*AIM OF THE TASK*
Consider the listing below. Extract exactly the lines from the line containing "Open the 桐乡路小学" to the line containing "Click the 通关敌人关卡 3/6 score line", both included.

*RECORDS FOR THIS EXERCISE*
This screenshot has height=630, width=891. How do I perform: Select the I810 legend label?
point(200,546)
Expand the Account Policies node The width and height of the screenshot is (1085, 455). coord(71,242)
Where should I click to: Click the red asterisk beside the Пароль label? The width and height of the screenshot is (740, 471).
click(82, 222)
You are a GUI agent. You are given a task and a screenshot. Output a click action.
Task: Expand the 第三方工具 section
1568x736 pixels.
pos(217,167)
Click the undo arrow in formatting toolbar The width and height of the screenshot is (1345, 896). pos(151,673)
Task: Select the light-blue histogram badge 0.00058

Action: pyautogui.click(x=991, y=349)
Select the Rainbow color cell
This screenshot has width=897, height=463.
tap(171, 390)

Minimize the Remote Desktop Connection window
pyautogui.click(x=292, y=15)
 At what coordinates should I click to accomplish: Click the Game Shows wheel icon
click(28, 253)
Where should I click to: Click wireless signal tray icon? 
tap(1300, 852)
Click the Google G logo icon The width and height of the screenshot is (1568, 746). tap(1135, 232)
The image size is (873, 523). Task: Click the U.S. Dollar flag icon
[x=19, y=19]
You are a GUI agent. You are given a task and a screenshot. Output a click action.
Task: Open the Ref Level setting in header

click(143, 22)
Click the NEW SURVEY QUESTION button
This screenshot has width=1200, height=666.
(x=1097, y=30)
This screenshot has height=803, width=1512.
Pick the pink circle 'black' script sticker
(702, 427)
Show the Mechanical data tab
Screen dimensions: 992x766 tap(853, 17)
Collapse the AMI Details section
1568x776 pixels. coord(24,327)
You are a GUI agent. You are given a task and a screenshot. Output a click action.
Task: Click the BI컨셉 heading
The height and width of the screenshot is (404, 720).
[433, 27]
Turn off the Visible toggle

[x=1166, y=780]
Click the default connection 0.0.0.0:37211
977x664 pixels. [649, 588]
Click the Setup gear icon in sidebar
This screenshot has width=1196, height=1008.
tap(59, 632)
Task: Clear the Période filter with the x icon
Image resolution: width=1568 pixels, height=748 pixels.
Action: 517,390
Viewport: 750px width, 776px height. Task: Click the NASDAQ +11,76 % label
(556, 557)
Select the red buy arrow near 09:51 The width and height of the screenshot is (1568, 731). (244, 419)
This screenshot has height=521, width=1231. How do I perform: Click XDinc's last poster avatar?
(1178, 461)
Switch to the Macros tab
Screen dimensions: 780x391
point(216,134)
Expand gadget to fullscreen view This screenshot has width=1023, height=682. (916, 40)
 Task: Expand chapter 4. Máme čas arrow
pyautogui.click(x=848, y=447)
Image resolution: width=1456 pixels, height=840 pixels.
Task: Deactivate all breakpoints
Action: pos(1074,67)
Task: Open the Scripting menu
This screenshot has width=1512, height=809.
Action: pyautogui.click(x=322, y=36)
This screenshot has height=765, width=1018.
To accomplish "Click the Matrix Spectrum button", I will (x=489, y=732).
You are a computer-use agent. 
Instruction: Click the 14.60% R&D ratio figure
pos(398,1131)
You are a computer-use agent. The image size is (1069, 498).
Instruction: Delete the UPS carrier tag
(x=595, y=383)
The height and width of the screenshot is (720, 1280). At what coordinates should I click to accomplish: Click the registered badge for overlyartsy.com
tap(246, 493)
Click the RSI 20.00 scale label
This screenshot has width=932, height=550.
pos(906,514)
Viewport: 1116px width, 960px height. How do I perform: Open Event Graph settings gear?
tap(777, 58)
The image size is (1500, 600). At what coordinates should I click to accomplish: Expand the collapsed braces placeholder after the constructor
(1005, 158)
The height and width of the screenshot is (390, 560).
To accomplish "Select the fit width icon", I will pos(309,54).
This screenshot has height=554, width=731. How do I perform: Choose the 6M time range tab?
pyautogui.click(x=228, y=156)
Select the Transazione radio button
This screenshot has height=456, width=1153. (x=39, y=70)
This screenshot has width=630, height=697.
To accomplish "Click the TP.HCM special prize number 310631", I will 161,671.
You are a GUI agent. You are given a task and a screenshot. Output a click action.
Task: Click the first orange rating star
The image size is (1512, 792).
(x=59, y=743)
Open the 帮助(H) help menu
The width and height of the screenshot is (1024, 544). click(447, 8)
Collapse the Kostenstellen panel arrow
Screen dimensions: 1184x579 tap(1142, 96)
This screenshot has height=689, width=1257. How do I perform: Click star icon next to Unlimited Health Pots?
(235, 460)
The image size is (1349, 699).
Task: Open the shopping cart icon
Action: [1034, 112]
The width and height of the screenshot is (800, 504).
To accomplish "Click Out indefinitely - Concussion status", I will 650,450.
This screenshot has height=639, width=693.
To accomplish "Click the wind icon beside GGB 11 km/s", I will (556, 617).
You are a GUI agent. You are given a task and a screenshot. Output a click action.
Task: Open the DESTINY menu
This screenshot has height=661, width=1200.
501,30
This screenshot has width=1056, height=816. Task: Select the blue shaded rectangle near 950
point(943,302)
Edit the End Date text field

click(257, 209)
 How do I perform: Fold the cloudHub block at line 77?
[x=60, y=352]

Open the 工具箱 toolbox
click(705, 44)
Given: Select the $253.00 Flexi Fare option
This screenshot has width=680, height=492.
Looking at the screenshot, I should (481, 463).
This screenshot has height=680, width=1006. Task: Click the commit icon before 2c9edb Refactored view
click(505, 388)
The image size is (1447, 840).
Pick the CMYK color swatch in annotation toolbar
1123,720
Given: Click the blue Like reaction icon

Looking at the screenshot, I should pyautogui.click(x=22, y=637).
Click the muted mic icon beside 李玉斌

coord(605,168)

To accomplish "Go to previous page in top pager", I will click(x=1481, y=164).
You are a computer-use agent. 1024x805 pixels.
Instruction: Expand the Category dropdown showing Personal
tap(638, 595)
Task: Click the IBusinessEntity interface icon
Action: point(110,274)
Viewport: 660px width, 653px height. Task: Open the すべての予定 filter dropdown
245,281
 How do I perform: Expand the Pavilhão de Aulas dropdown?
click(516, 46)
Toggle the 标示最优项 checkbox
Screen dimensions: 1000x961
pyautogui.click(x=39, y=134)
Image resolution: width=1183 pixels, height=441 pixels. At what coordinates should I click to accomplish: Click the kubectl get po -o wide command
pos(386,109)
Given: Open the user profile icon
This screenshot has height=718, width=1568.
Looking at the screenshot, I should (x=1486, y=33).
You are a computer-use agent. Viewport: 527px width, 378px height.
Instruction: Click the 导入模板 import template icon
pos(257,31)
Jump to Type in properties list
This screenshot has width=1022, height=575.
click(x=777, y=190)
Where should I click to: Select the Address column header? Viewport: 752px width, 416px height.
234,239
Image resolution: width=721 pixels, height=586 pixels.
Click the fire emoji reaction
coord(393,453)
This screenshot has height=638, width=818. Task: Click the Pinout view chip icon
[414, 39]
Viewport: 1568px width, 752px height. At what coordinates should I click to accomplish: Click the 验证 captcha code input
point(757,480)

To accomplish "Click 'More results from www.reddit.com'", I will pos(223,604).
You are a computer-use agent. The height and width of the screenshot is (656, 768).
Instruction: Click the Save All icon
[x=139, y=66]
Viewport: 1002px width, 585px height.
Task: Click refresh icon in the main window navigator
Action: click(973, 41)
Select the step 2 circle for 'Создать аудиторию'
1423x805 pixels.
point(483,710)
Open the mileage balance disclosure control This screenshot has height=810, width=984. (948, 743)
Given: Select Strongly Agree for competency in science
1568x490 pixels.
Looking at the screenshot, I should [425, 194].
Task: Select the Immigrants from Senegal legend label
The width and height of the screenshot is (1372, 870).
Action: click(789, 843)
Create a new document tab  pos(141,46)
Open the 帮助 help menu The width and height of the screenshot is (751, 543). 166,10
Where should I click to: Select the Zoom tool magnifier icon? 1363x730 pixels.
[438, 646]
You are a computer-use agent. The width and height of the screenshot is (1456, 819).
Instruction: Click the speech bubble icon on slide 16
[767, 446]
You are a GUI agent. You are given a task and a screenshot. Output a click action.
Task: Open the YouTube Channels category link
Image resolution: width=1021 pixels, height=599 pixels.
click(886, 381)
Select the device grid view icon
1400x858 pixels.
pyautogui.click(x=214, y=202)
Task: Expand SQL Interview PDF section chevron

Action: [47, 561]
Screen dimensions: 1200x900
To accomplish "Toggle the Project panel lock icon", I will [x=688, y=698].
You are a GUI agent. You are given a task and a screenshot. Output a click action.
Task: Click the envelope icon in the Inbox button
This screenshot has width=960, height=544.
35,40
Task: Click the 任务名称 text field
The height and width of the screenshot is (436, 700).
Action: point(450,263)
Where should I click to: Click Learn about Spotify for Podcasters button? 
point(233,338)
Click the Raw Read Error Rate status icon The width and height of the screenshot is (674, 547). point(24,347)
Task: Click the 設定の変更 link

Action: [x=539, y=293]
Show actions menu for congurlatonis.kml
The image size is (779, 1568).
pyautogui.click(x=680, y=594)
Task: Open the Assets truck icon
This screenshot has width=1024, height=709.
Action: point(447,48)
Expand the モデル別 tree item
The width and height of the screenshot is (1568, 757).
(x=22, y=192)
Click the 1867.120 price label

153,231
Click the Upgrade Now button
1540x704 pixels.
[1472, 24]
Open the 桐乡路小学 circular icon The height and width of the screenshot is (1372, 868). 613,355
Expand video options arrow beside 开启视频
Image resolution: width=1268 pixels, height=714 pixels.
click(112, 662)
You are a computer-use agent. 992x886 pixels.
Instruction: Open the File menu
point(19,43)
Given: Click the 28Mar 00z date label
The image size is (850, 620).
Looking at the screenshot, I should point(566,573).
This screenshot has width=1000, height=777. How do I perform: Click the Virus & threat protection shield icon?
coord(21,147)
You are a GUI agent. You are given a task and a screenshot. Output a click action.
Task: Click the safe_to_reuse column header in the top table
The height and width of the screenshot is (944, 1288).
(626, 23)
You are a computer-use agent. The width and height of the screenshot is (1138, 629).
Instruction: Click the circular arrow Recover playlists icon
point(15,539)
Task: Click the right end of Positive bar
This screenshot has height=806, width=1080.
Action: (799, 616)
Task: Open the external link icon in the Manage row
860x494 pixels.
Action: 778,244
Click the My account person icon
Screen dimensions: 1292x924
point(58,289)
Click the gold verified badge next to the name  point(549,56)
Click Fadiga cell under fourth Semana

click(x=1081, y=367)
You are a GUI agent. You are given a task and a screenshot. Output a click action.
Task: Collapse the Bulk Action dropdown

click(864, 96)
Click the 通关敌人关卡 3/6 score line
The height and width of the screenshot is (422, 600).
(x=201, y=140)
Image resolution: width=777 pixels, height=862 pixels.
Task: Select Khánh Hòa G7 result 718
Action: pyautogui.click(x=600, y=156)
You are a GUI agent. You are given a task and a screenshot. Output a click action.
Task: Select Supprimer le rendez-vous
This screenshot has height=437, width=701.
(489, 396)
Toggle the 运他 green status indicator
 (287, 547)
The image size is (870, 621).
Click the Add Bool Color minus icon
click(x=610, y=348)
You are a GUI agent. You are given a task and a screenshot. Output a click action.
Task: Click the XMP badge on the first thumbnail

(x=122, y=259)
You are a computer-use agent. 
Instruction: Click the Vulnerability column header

*COMPLETED TASK*
Open the 桐乡路小学 circular icon The height and width of the screenshot is (1372, 868). 613,355
Expand video options arrow beside 开启视频
Image resolution: width=1268 pixels, height=714 pixels.
click(112, 662)
You are a computer-use agent. 992x886 pixels.
Instruction: Open the File menu
point(19,43)
Given: Click the 28Mar 00z date label
The image size is (850, 620).
Looking at the screenshot, I should point(566,573).
This screenshot has width=1000, height=777. How do I perform: Click the Virus & threat protection shield icon?
coord(21,147)
You are a GUI agent. You are given a task and a screenshot. Output a click action.
Task: Click the safe_to_reuse column header in the top table
The height and width of the screenshot is (944, 1288).
(626, 23)
You are a computer-use agent. The width and height of the screenshot is (1138, 629).
Instruction: Click the circular arrow Recover playlists icon
point(15,539)
Task: Click the right end of Positive bar
This screenshot has height=806, width=1080.
Action: (799, 616)
Task: Open the external link icon in the Manage row
860x494 pixels.
Action: 778,244
Click the My account person icon
Screen dimensions: 1292x924
point(58,289)
Click the gold verified badge next to the name  point(549,56)
Click Fadiga cell under fourth Semana

click(x=1081, y=367)
You are a GUI agent. You are given a task and a screenshot. Output a click action.
Task: Collapse the Bulk Action dropdown

click(864, 96)
Click the 通关敌人关卡 3/6 score line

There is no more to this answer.